- _BRIEF A_:
Answer these questions using the abstract on the cough weakness clinic:
(i) Who leads the dedicated clinic?
(ii) What dates did the audit cover?
(iii) How many of the 41 completed appointments were follow ups?
- _BRIEF B_:
Carry on the abstract on the cough weakness clinic from its last sentence.
START SOURCE EXTRACT
A dedicated physiotherapy led clinic for the assessment and management of cough weakness in a complex home ventilation cohort.

Purpose

A service redesign was undertaken to reduce the wait for treatment amongst patients with cough weakness, thus at risk of respiratory tract infection (RTI) (Chatwin et al, 2018), previously reviewed within the general clinics of a large and complex adult home ventilation cohort at the regional centre.

The now well-established clinic dedicated to assessing and treating those with cough weakness is led by a rotational band 6 physiotherapist.

Patients may also receive this review during planned hospital admissions for assessment of Non Invasive Ventilation (NIV), during unplanned admissions, and within the urgent clinic.

We describe the characteristics of patients referred to the dedicated clinic and consider waiting times and treatments provided, making recommendations for further development. We are not aware that this is described elsewhere in the literature.

Approach

All patients reviewed in the dedicated clinic between 1st January 2018 and 31st December 2018 were included in the locally registered audit. Data was retrieved from the locally held clinic database

Outcomes

Patients were referred to the clinic based on subjective assessment and history; rarely based on Peak Cough Flow (PCF) assessment.

41 appointments were completed (26 male, ages 18 to 87 years, 8 NIV users), 27 initial assessments (IA) and 14 follow up (FU).
END SOURCE EXTRACT
START RECORDED DATA
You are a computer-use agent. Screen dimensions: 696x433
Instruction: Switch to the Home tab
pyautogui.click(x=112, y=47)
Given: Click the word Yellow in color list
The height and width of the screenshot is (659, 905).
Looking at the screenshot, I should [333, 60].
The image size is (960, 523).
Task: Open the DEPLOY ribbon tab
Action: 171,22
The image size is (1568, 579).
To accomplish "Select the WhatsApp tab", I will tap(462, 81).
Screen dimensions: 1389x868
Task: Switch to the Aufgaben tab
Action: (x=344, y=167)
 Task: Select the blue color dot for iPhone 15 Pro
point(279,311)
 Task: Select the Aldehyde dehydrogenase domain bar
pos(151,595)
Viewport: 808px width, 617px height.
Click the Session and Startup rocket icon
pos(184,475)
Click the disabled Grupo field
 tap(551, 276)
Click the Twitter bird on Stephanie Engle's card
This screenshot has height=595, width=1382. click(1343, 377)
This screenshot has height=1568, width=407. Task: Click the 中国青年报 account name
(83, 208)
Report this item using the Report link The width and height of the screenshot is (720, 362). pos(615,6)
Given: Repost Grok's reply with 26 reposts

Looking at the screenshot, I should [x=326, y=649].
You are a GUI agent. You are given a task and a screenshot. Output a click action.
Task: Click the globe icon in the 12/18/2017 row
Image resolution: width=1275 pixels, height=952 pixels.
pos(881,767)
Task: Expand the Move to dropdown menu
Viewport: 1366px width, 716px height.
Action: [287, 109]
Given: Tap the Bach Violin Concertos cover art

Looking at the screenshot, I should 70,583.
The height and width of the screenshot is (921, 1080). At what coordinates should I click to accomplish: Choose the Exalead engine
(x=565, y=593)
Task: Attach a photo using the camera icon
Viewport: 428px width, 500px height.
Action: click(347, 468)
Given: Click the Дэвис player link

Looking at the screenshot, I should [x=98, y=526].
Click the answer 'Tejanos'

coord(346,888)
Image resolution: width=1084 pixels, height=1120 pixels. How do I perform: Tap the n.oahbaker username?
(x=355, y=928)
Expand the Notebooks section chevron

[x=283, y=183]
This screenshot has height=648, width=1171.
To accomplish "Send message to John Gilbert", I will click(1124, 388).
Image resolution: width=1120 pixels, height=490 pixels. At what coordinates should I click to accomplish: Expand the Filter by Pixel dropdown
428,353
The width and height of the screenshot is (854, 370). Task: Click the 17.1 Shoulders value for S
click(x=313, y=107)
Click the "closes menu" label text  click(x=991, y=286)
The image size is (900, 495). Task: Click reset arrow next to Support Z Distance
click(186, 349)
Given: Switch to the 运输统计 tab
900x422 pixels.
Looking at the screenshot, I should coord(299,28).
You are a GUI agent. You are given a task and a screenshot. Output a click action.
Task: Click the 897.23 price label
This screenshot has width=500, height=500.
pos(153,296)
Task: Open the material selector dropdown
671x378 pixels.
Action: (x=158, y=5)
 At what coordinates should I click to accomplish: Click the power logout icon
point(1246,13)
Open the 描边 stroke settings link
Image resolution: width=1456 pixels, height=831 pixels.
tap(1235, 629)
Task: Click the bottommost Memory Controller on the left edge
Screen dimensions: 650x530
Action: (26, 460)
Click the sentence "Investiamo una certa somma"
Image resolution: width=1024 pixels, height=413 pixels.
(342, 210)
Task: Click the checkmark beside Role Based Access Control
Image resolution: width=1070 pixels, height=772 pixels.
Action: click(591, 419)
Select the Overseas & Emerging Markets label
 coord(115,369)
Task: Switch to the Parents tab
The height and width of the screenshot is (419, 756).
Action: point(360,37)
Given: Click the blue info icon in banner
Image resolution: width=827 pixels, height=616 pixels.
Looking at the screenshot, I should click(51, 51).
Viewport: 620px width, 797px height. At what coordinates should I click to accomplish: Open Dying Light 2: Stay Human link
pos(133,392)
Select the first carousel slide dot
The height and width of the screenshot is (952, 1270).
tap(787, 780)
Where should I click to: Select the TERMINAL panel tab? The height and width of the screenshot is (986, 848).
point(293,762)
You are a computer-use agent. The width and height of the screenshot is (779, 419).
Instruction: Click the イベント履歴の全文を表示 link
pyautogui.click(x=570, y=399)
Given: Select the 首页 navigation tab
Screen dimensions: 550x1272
END RECORDED DATA
- _TASK ANSWER A_:
(i) A rotational band 6 physiotherapist.
(ii) 1st January 2018 to 31st December 2018.
(iii) 14.

- _TASK ANSWER B_:
Average wait was 38 days for IA and 32 days for FU.

The most prominent diagnosis represented was Motor Neurone Disease (MND) accounting for 26 appointments.

At IA the average PCF was 185l/min (< 270l/min in 22 cases) and 3 patients recorded 0l/min.

A mechanical insufflator/exsufflator device, NIPPY® Clearway (BREAS, UK), was provided at IA in 13 cases.

All treatments were provided immediately.

At FU, unaugmented PCF on average was 141l/min (recorded in 4 cases). 8 patients required setting adjustment to increase treatment effectiveness, or treatment progression.
 

The dedicated clinic appears responsive to referrals and treatment provision, however PCF on IA is low and we would wish to provide cough management strategies at an earlier stage given the rapid deterioration which can occur in the most frequently referred patient group, and the vulnerability of those with cough weakness.

Implications

Subjective assessment and history are insufficient to identify cough weakness. Although not defined in the NICE guidance for the management of MND (2016), the patient group most often accessing the dedicated clinic, PCF must be undertaken regularly to prompt earlier referral and subsequent review within the dedicated cough management clinic. This supports best practice recommendations of PCF at each clinic review (Chatwin et al, 2018).

We now plan to train the general clinic nursing assistants to undertake PCF to increase regularity of recording.

Funding acknowledgements

No funding was received for the undertaking of this project.